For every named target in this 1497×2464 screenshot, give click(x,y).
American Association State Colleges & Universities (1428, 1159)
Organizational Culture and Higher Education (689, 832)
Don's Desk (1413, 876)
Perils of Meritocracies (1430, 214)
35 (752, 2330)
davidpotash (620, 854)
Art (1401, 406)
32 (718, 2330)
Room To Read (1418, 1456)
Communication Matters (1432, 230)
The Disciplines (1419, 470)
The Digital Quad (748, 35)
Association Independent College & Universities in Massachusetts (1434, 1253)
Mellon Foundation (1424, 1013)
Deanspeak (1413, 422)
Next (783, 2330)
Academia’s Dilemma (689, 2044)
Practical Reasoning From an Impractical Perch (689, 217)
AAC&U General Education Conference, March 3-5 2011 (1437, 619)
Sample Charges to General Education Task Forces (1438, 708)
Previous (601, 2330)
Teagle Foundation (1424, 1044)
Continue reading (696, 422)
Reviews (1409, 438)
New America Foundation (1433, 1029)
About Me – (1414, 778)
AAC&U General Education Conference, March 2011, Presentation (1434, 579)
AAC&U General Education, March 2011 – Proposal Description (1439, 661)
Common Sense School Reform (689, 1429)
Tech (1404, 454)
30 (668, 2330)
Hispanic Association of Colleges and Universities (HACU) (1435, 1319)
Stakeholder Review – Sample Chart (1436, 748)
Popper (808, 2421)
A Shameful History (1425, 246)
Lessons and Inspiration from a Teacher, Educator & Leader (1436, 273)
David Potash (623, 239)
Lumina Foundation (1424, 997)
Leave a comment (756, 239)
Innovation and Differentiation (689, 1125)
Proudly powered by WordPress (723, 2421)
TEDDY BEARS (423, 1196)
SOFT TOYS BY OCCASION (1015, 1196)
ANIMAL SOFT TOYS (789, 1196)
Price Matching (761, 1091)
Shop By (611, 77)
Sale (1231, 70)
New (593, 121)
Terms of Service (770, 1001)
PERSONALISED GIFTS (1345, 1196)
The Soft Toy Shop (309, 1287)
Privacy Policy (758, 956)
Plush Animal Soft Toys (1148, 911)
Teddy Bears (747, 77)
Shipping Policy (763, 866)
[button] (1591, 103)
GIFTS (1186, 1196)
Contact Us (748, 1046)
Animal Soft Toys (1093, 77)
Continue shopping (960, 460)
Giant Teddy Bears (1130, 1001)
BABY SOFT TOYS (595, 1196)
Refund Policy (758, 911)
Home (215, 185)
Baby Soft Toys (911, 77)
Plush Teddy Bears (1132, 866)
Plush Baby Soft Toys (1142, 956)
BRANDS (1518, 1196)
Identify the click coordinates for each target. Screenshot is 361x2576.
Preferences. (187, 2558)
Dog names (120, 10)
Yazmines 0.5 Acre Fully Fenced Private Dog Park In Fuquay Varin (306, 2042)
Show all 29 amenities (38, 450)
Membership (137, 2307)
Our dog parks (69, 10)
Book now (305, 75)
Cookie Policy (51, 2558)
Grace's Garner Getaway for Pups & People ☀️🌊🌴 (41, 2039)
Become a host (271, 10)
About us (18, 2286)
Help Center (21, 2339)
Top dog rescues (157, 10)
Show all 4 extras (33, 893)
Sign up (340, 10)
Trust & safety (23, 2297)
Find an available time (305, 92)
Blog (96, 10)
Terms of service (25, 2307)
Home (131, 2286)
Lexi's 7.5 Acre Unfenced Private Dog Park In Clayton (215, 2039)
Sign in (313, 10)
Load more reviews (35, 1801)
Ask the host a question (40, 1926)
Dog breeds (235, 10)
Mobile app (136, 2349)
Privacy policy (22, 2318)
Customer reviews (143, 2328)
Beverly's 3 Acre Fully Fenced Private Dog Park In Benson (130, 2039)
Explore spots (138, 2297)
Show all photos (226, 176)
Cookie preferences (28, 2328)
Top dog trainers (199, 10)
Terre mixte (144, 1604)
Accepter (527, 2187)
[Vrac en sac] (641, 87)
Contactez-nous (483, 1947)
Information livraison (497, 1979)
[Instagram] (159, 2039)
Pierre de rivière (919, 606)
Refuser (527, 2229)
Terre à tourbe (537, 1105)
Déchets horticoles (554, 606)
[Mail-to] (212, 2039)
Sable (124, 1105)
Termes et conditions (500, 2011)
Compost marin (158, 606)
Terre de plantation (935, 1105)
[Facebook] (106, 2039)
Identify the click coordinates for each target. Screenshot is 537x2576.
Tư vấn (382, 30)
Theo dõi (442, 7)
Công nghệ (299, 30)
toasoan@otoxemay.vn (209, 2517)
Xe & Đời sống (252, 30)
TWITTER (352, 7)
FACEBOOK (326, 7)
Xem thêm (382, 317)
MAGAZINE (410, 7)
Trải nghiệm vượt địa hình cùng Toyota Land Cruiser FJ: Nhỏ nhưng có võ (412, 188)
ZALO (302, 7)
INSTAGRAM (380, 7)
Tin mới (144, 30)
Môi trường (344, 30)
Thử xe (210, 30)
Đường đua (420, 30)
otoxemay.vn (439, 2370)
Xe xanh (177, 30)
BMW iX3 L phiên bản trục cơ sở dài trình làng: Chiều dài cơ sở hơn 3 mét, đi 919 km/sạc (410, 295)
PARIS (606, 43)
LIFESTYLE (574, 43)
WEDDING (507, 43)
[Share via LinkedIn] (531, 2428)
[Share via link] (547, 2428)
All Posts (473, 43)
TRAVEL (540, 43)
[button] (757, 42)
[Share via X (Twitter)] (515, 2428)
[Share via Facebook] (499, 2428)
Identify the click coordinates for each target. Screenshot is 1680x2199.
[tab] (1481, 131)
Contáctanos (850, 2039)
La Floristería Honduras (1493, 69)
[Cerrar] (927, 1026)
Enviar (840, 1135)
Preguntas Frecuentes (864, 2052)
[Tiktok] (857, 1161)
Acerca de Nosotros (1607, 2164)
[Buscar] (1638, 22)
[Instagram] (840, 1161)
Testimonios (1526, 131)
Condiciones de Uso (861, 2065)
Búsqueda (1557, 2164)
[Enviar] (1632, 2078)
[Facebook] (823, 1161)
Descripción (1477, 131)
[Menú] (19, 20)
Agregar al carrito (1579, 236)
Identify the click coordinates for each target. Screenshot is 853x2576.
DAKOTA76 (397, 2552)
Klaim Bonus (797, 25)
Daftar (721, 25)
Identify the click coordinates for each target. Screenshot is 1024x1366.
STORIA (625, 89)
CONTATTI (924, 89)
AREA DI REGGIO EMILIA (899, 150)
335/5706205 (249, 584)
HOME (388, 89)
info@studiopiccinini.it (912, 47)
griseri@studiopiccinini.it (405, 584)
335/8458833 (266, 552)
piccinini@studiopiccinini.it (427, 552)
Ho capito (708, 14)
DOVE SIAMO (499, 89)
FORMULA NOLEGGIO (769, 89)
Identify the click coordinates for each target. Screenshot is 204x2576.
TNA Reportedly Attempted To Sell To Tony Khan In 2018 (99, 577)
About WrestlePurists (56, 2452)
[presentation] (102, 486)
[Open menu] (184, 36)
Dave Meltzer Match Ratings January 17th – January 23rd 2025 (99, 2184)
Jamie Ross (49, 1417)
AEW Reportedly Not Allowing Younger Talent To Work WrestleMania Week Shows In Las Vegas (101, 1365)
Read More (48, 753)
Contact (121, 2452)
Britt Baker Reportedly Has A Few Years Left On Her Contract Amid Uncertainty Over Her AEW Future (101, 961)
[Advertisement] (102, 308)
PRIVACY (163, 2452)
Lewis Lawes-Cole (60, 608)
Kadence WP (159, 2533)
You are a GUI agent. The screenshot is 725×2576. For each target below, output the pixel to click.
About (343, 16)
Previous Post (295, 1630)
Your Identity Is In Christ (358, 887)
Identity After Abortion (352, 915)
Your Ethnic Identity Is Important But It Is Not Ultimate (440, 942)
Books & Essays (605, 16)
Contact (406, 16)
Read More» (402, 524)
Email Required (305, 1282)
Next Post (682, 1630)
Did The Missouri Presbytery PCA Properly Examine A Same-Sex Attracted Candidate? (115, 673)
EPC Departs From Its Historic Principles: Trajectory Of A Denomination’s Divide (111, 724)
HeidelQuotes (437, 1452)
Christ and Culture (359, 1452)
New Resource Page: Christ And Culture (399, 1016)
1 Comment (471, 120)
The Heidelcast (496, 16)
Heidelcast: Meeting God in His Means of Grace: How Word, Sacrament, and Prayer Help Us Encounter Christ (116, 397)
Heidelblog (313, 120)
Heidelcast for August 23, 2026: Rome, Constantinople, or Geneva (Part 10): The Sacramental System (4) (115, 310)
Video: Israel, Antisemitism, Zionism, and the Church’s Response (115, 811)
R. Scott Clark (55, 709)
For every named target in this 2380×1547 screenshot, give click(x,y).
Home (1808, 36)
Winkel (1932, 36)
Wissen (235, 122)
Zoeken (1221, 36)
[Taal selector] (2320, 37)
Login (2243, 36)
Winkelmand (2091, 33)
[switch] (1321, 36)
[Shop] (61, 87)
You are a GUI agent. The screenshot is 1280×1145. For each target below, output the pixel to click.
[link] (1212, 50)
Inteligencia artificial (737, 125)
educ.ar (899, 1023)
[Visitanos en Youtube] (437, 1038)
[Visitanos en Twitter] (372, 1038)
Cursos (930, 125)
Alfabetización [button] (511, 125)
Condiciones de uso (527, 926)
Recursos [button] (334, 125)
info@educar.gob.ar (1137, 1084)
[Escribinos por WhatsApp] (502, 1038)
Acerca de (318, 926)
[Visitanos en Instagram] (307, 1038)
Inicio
::::::::::
Exactly how many lines of the listing above hold the word "Share"? Give the number alone.

4